Bad speaker advice

Last year, while I was developing my talks, I saw a bit of bad advice. I didn't recognize it at the time. Instead, I saw it as a goal to reach. The forum was a private one, and I've long forgotten who the players were. But here is a reconstructed, summarized view of what spurred me to try:

elph1120: You know what I love? A speaker who can do an entire talk from one slide.
612kenny: OMG yes. I saw someguy do that at someconference. It was amazeballs.
elph1120: Yeah, more speakers should do that.
gryphon: Totally.

This is bad advice. Don't do this.

Now to explain what happened...

I saw this, and decided to try and do that for my DevOpsDays Minneapolis talk last year. I got close, I needed 4 slides. Which is enough to fit into a tweet.

See? No link to SlideShare needed! Should be amazing!

It wasn't.

The number one critique I got, by a large, large margin was this:

Wean yourself from the speaker-podium.

In order to do a 4-slide talk, I had to lean pretty hard on speaker-notes. If you're leaning on speaker-notes, you're either tied to the podium or have cue-cards in your hands. Both of these are violations of the modern TED-talk style-guide tech-conferences are following these days. I should have noticed that the people rhapsodizing over one-slide talks were habitues of one of the holdouts of podium-driven talks in the industry.

That said, there is another way to do a speaker-note free talk: the 60-slide deck for a 30 minute talk. Your slides are the notes.
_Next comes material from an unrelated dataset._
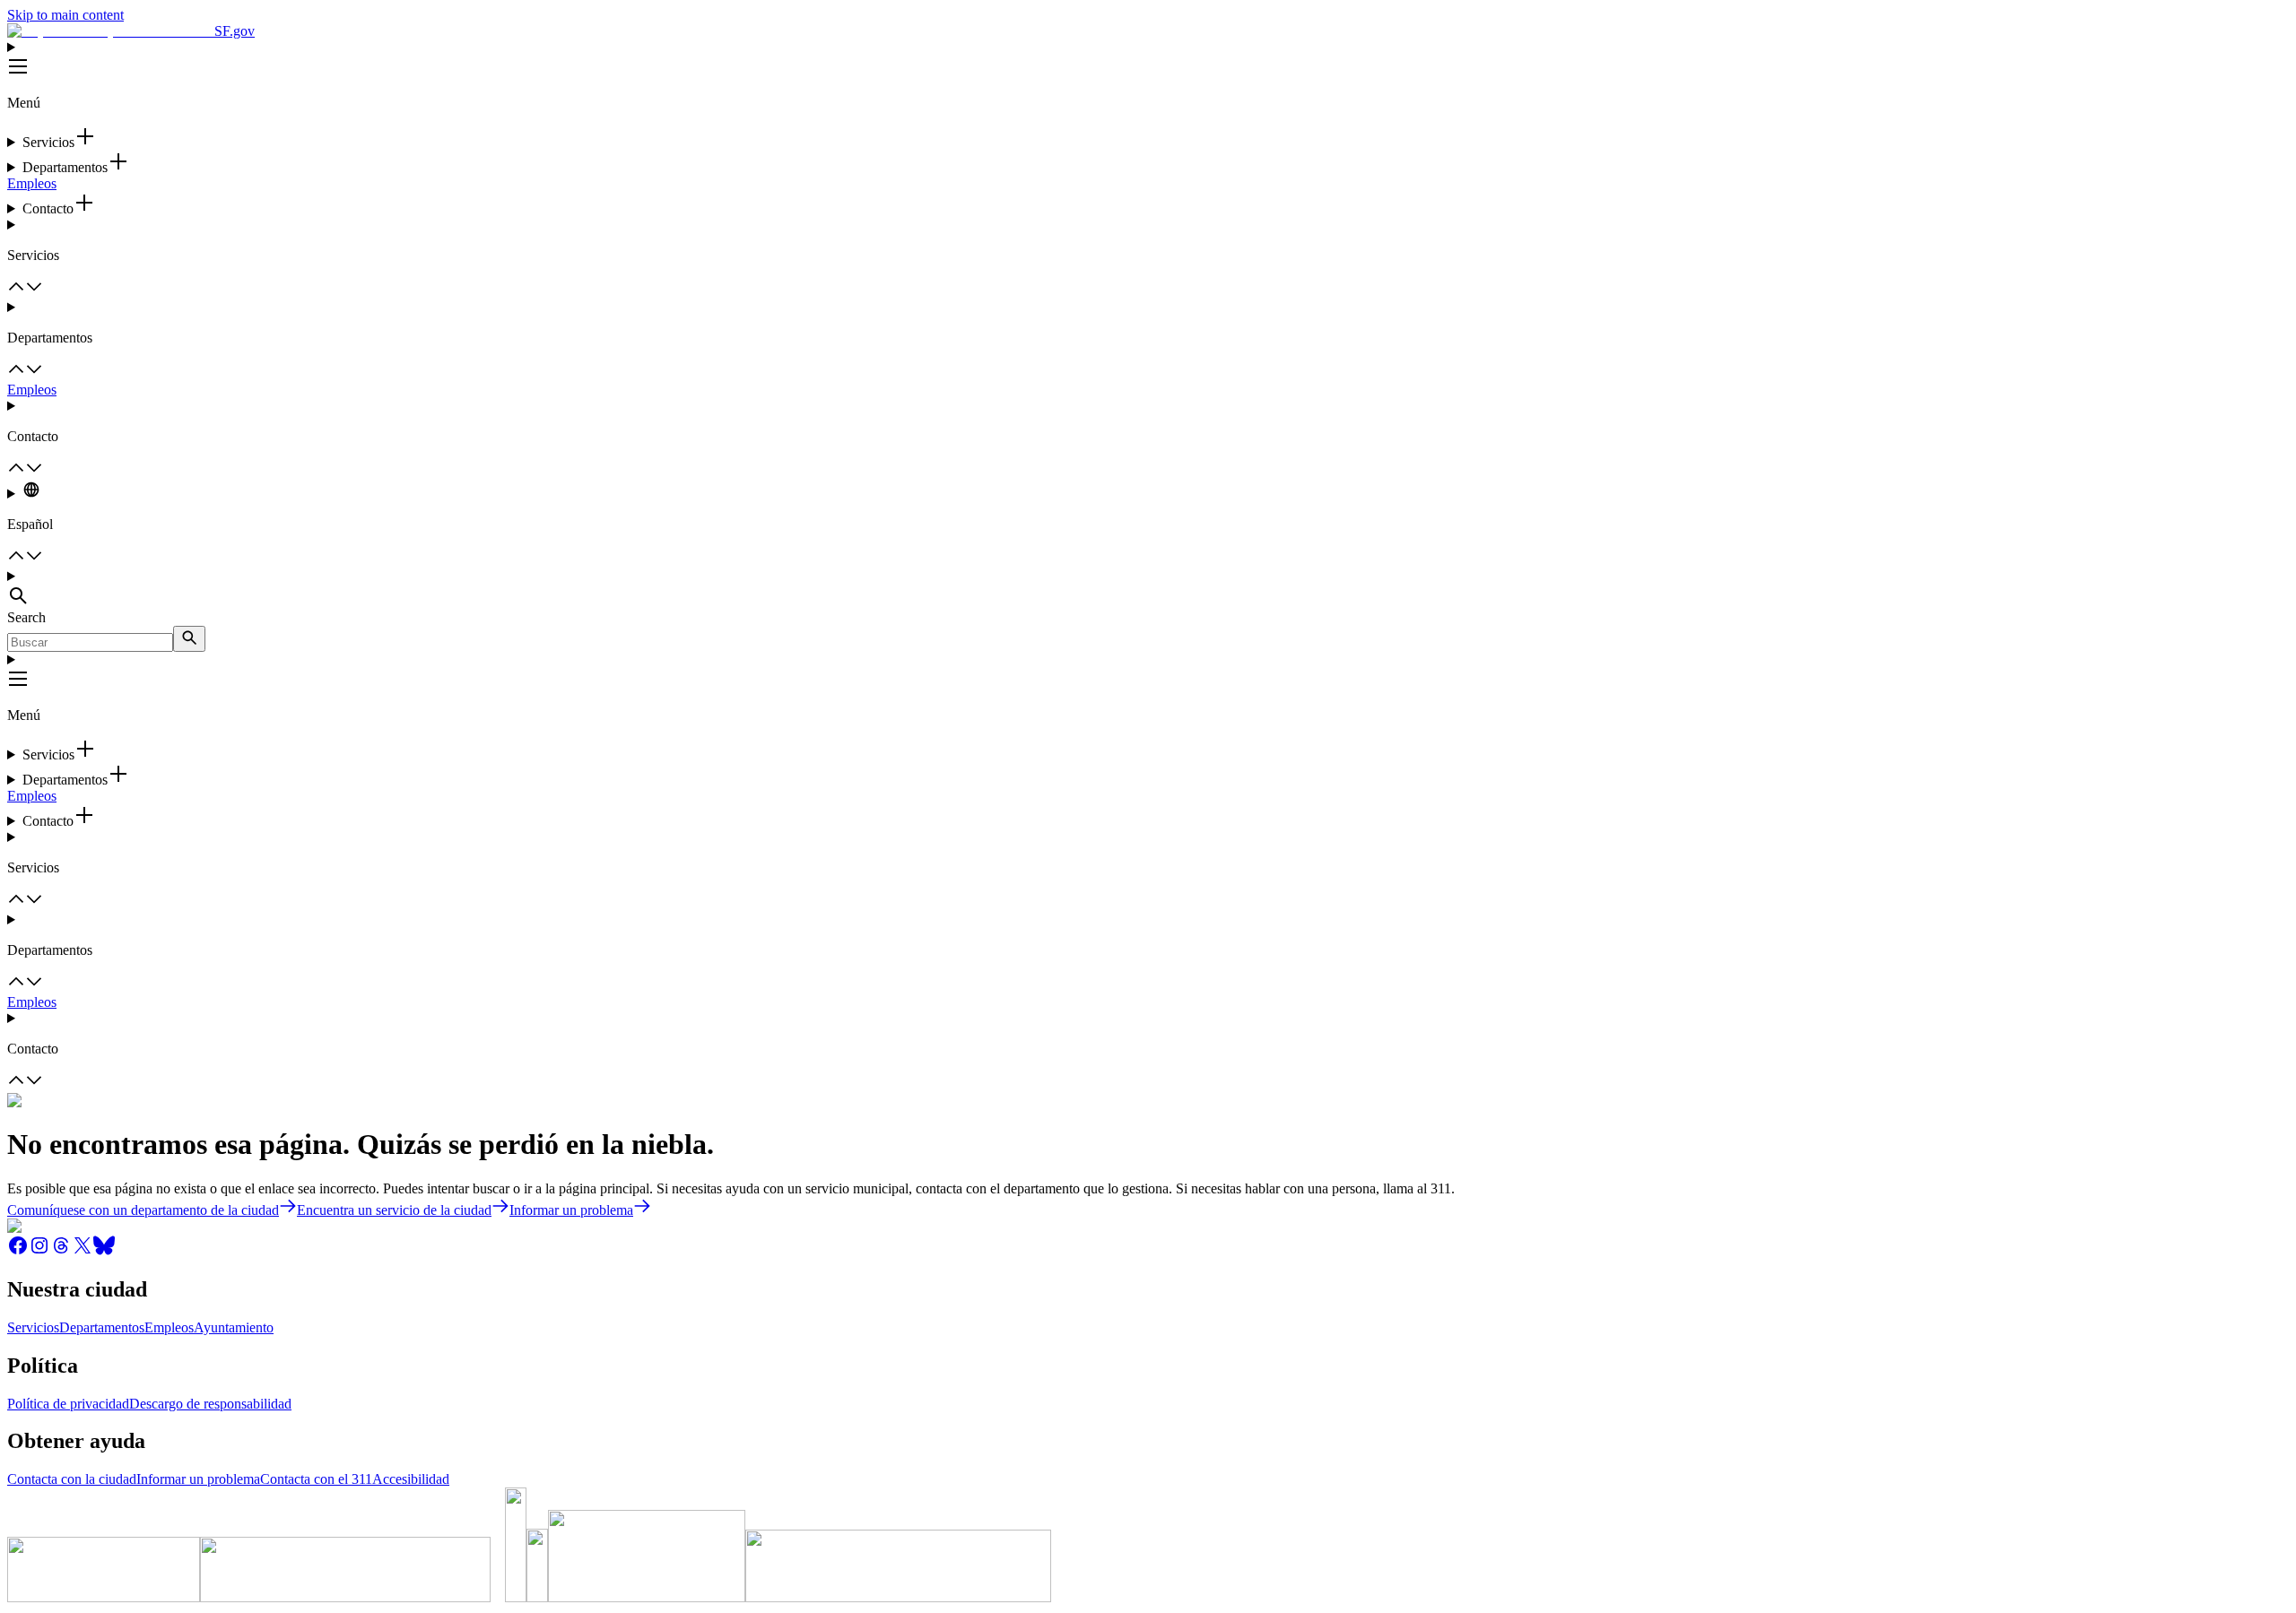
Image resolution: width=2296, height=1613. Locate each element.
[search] (189, 639)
So long as you can remember some points to talk about above and beyond what's written on the slides, you're providing value above and beyond the deck you built. The meme-slide laugh inducers provide levity and urge positive feedback. If you're new to speaking this is the style you should be aiming for.

A one-slide talk is PhD level speaking-skills. It means memorizing paragraph by paragraph a 3K word essay, and read it back while on stage and on camera. You should not be trying to reach this bar until you're already whatever about public speaking, and have delivered that talk a bunch of times already.